Structural Anchors in a Changing Market: Howden Capital Markets & Advisory’s 2025 Review of Cat Bonds and ILS, and 2026 Outlook

Following a record year for catastrophe bond issuance and a period of transformative deal-making across the insurance sector, Howden Capital Markets & Advisory reflects on the key trends of 2025 and what they mean for investor sentiment in 2026. Investor appetite across reinsurance and insurance-linked securities (ILS) evolved markedly in 2025, as capital continued to flow into the sector amid attractive risk-adjusted returns and growing institutional confidence.

Cat Bond and ILS data from 1.1 Renewals

In 2025, catastrophe bonds continued their shift from niche to mainstream reinsurance tools. Issuance reached record levels, with volumes around 45% higher than 2024, driven by a greater number of transactions rather than larger deal sizes. New and repeat sponsors alike reinforced catastrophe bonds as a core component of global risk transfer, not a specialist alternative.

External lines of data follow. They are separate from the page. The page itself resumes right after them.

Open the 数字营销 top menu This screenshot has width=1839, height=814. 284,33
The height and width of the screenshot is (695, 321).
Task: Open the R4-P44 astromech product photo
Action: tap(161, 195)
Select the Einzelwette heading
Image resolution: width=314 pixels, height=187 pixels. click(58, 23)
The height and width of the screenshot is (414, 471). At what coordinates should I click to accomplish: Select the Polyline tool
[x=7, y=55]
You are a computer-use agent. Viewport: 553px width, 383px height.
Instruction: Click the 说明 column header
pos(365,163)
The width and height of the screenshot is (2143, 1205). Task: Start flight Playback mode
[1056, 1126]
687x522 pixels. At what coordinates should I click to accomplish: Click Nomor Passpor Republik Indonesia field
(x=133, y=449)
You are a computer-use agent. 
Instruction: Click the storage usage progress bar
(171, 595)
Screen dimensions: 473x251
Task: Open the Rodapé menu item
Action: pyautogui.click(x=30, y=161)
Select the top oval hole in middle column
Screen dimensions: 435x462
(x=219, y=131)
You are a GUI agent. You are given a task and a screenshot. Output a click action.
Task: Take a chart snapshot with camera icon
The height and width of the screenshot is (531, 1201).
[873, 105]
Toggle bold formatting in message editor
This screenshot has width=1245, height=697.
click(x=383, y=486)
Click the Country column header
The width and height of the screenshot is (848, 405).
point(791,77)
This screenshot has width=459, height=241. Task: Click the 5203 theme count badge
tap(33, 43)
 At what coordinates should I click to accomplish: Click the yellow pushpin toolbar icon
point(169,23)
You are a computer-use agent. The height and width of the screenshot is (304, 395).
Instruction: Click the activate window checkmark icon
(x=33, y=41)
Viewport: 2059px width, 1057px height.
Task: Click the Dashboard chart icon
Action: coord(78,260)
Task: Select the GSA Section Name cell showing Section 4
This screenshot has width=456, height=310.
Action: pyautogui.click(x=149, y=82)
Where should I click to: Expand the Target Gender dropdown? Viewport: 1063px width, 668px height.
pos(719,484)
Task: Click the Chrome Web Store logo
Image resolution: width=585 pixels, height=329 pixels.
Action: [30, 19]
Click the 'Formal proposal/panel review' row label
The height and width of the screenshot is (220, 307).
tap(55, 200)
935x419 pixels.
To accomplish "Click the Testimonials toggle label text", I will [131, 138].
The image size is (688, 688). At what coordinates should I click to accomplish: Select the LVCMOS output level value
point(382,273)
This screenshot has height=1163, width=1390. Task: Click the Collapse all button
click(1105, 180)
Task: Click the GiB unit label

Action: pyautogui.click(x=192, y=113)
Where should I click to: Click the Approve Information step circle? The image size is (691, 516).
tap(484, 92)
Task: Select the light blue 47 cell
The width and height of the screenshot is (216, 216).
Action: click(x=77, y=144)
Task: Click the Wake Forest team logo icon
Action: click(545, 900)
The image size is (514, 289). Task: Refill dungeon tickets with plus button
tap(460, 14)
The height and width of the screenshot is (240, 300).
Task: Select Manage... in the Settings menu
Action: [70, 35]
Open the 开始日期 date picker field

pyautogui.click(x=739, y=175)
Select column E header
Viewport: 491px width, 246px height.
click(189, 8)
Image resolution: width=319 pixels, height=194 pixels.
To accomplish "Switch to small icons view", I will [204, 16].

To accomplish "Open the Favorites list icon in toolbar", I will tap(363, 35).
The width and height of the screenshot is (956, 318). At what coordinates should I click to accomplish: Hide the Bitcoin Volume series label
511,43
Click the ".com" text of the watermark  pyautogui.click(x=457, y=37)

Investor demand matched this growth. Strong appetite and a wave of second-half maturities drove double-digit spread tightening by year-end, while pricing remained attractive for both sponsors and investors. Increasingly competitive economics, often versus traditional reinsurance, accelerated catastrophe bonds’ evolution into structural anchors within reinsurance programmes.

Mitchell Rosenberg, Co-Head Global ILS commented: “What we saw through 2025 and into the January renewals was catastrophe bonds firmly establishing themselves as a core component of clients’ risk management frameworks. Sponsors are no longer using the market solely to supplement capacity; instead, they are leveraging it to introduce durability, diversification, and pricing clarity into their reinsurance strategies - shifting from a more tactical to a clearly strategic use of capital markets capacity.”

Jarad Madea, CEO of Howden Capital Markets & Advisory, added: “These renewals underline how closely capital markets and reinsurance outcomes are now linked. As the market rebalances, the ability to connect traditional reinsurance with ILS, catastrophe bonds and collateralised structures is no longer optional. It is central to building resilient, efficient programmes in a more competitive environment.”

Investor sentiment

Investor sentiment across reinsurance and insurance-linked securities (ILS) continued to strengthen in 2025, supported by attractive risk-adjusted returns and growing institutional confidence in the asset class. Early investors who entered the market following Hurricane Ian are now largely deployed and remain committed, while new capital, including first-time entrants such as CalPERS, was drawn by relative value versus traditional credit markets. As appetite broadened, investors increasingly sought diversification beyond peak catastrophe risk, including non-cat exposures and alternative structures.

Throughout the year, market discussions focused on capital inflows, the risk of market softening and the sustainability of underwriting discipline. Investors increasingly emphasised a preference for structured investments, driven by a desire for contractual yield, downside protection and transparency. Strategic partnerships between asset managers and (re)insurers also deepened, reflecting a longer-term alignment around underwriting expertise and float management.

“We are seeing a fundamental shift in how institutional investors approach this market," said Cate Kenworthy, Managing Director, Howden Capital Markets & Advisory. "Capital is no longer chasing headlines or single events. Rather, investors are building long-term allocations with clear expectations around diversification, structure, and underwriting quality. The focus has moved from deployment to sustainability, and we view this as a healthy evolution for the asset class."

Looking ahead to the rest of 2026, Jarad Madea concluded: “Capital deployment and deal activity are expected to be shaped by heightened investor selectivity, fund life-cycle pressures and continued innovation in capital structures. As catastrophe bonds further entrench themselves as structural anchors within reinsurance programmes and more capital targets the sector, sustained performance will depend on disciplined underwriting, rigorous reserving and clear alignment between risk carriers and investors. In this environment, transparency, execution certainty and well-structured risk transfer will be increasingly critical as the reinsurance and ILS market continues to evolve.”